Last Night’s Dinner: Leek, Wild Rice and Potato Cakes with Flageolet Beans in a Cider Cream Sauce

Sunday 15 May

It might not look like it, but this dish came about by wanting to use up various bits and pieces from the fridge and store cupboard. Potatoes about to go soft? Tick. Leeks starting to yellow? Tick. Half a packet of wild and basmati rice plus a few handfuls of flageolet beans malingering on the shelf. Tick and tick. A bottle of cider and half a tub of single cream with nothing better to do than throw themselves into a pan? No less.

Every now and again we love to make a savoury cake. They’re so easy and you can stuff all kinds of ingredients into them.
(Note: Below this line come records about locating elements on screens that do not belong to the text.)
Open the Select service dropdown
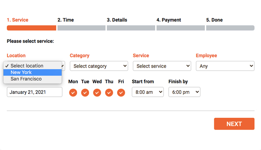 point(162,66)
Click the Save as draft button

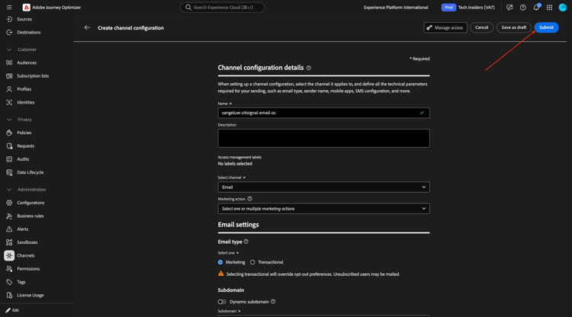coord(513,27)
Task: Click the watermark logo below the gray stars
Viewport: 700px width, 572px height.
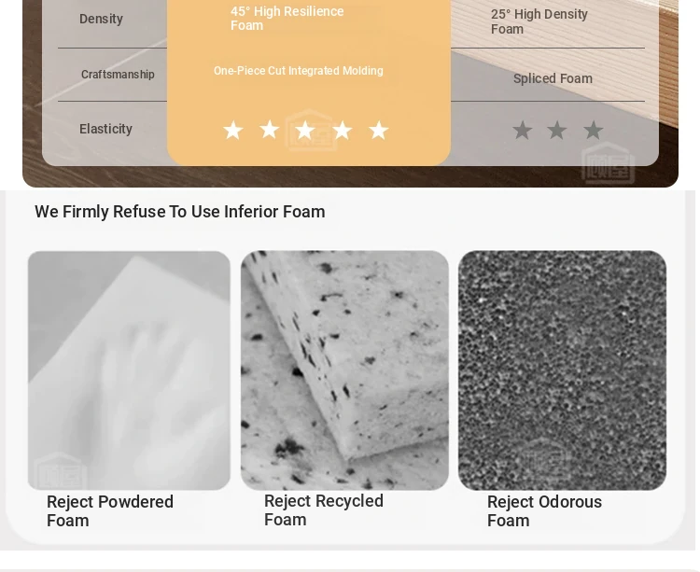Action: pos(608,162)
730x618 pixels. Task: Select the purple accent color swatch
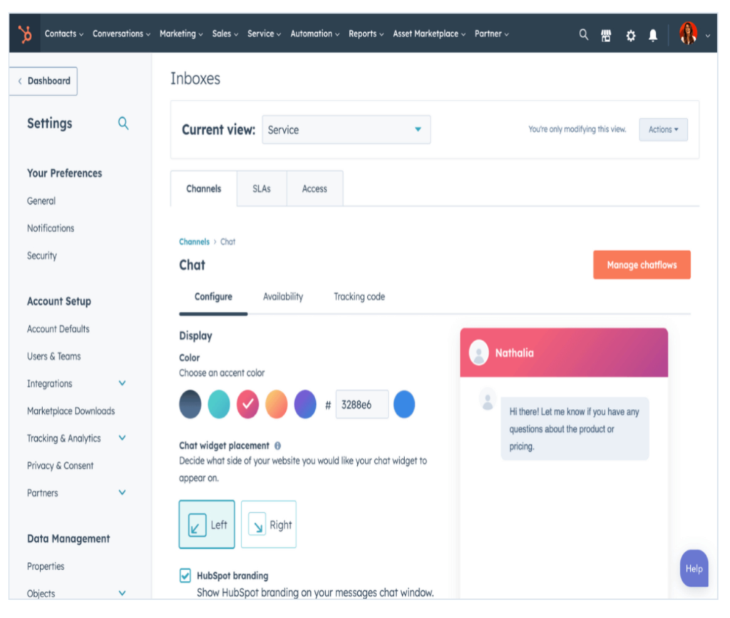click(304, 404)
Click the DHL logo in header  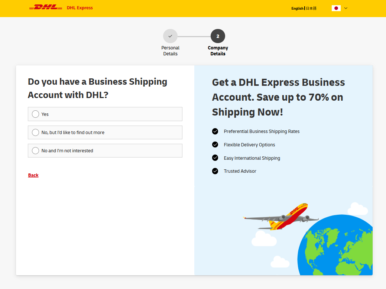46,7
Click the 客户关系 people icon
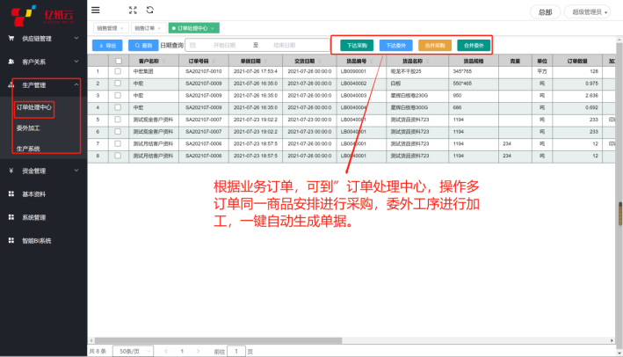 click(11, 62)
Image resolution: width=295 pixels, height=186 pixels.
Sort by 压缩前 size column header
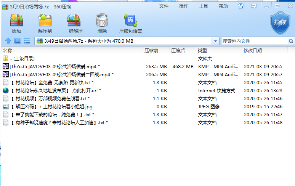[x=151, y=50]
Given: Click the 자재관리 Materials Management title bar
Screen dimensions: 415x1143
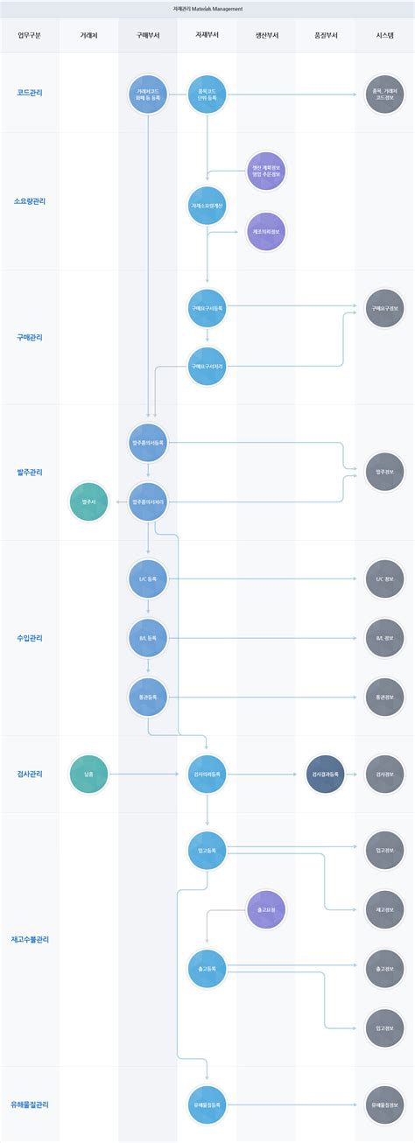Looking at the screenshot, I should tap(208, 9).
To make these I boiled some rice and left it to cool, did the same with a few potatoes and then mashed them, and fried some finely chopped leeks in a little olive oil. Combine the ingredients together in a bowl with an egg and some salt and pepper, shape into cakes/patties. Fry them for a few minutes either side until they’re golden and they’re done.

I soaked the beans during the afternoon and then simmered them in plenty of water until they were tender. Drain, then add a glass of dry cider to the pan and an equal amount of cream and heat on a low setting for a few minutes. Season as necessary and add a little chopped parsley, dill or tarragon even. Serve with the cakes on top of a pile of beans.

March 17, 2011

Denis Cotter vegetarian recipes for St Patrick’s Day

It was a Denis Cotter veg-fest in the Guardian today, as the vegetarian chef from Cork City delivered three recipes for St Patrick’s Day. Each is a vegetarian dish using some classic Irish ingredients. First up is a braised turnip galette of mushrooms and chestnuts (here), then there is a cabbage timbale with tomato sauce and parsnip gnocchi (here) and finally, and the one I think I’ll make first out of the three, blue cheese potato cakes with bean and cider stew (here).
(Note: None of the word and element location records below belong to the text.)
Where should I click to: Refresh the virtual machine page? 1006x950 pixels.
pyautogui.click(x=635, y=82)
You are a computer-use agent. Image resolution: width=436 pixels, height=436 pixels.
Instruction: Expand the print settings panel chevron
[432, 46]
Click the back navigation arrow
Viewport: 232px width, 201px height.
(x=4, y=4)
There’s always a fair amount of work to do in Cotter’s recipes – he’s not a one-pot cook – but it’s the combination of elements in his cooking that sets him apart. So you know that with the potato cakes it won’t just be the way the blue cheese and cider hang together well, it will be the addition of the rosemary aioli that lifts it to unexpected places. With the galette it will be the red wine sauce that does the trick and with the cabbage timbale it will be the tomato and thyme sauce – or perhaps the fact that the gnocchi is made with parsnip, not potato. It’s the addition of third element on the plate that makes the difference.

Happy cooking!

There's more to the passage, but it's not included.